Tools worth mentioning
For Django developers Pympler is a great fit as it not only integrates nicely into other popular tools but is also able to track Django model instances:
There’s also a line-by-line profiler available. Much like line_profiler
, memory_profiler
lets you decorate a function and see the memory footprint of each particular line of code.
Note: when profiling memory use make sure you run your code with
DEBUG
disabled as otherwise Django itself will keep allocating additional memory to keep track of various debug metrics such as a list of all database queries ever executed.
Django Debug Toolbar
The name is a bit misleading, despite it saying “debug” the Debug Toolbar is mainly a platform for profiling. While not necessarily suitable for production use it’s one of the most useful applications to have installed locally.
Whichever tool you choose chances are there’s already a panel that integrates it into the Debug Toolbar. Two tools however seem to be missing.

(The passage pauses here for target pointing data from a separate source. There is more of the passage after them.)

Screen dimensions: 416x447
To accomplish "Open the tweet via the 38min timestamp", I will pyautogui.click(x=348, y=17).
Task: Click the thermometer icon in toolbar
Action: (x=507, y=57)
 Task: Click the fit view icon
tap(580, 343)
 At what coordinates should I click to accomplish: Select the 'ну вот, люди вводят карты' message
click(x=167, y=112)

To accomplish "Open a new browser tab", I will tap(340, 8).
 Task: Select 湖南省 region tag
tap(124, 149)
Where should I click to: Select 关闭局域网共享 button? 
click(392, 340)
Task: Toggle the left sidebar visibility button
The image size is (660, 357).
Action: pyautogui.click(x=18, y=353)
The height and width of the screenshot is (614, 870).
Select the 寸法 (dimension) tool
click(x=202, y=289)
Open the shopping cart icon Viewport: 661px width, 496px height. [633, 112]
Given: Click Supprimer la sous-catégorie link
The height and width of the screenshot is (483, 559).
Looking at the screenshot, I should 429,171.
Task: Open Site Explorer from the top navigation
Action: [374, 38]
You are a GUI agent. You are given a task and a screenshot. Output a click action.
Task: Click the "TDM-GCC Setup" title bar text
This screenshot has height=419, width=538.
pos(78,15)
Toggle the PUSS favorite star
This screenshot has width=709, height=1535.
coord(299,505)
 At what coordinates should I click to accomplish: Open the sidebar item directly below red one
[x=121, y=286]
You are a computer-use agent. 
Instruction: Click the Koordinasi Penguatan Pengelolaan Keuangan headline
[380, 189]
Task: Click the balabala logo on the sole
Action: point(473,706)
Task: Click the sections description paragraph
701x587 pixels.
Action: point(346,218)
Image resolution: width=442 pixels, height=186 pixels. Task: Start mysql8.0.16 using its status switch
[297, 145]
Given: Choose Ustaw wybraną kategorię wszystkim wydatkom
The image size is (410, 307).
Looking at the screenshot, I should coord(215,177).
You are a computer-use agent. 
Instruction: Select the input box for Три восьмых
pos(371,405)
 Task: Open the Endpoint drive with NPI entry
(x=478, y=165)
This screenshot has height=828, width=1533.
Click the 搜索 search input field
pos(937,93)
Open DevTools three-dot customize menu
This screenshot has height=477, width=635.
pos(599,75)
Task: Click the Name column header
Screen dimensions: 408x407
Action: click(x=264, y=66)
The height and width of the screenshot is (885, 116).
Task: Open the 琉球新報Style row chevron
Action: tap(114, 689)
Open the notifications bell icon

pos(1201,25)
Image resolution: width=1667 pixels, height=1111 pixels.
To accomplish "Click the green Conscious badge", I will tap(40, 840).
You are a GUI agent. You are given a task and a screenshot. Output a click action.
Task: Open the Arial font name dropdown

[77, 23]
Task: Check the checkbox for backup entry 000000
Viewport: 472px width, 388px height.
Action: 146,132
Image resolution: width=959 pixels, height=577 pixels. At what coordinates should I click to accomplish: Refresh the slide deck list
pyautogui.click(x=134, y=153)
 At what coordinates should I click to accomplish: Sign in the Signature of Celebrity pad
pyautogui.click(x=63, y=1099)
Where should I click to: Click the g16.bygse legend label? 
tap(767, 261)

One of them is memory_profiler
and it seems no one has bothered to implement it so far. It should be possible to do it by using process_view
in a similar fashion to how Debug Toolbar’s own ProfilingPanel
works.
The other is VMProf and to aid that I’ve started to implement it on my own:
It’s not yet available in the Cheese Shop but I will be thankful for bug reports and comments from early adopters and all the other help I can get.
That’s it for now, we’ve walked through the most common profiling tasks. See you again in part 4 where I’ll take a look at Jinja and see if it’s truly as fast as everyone seems to claim. Until then!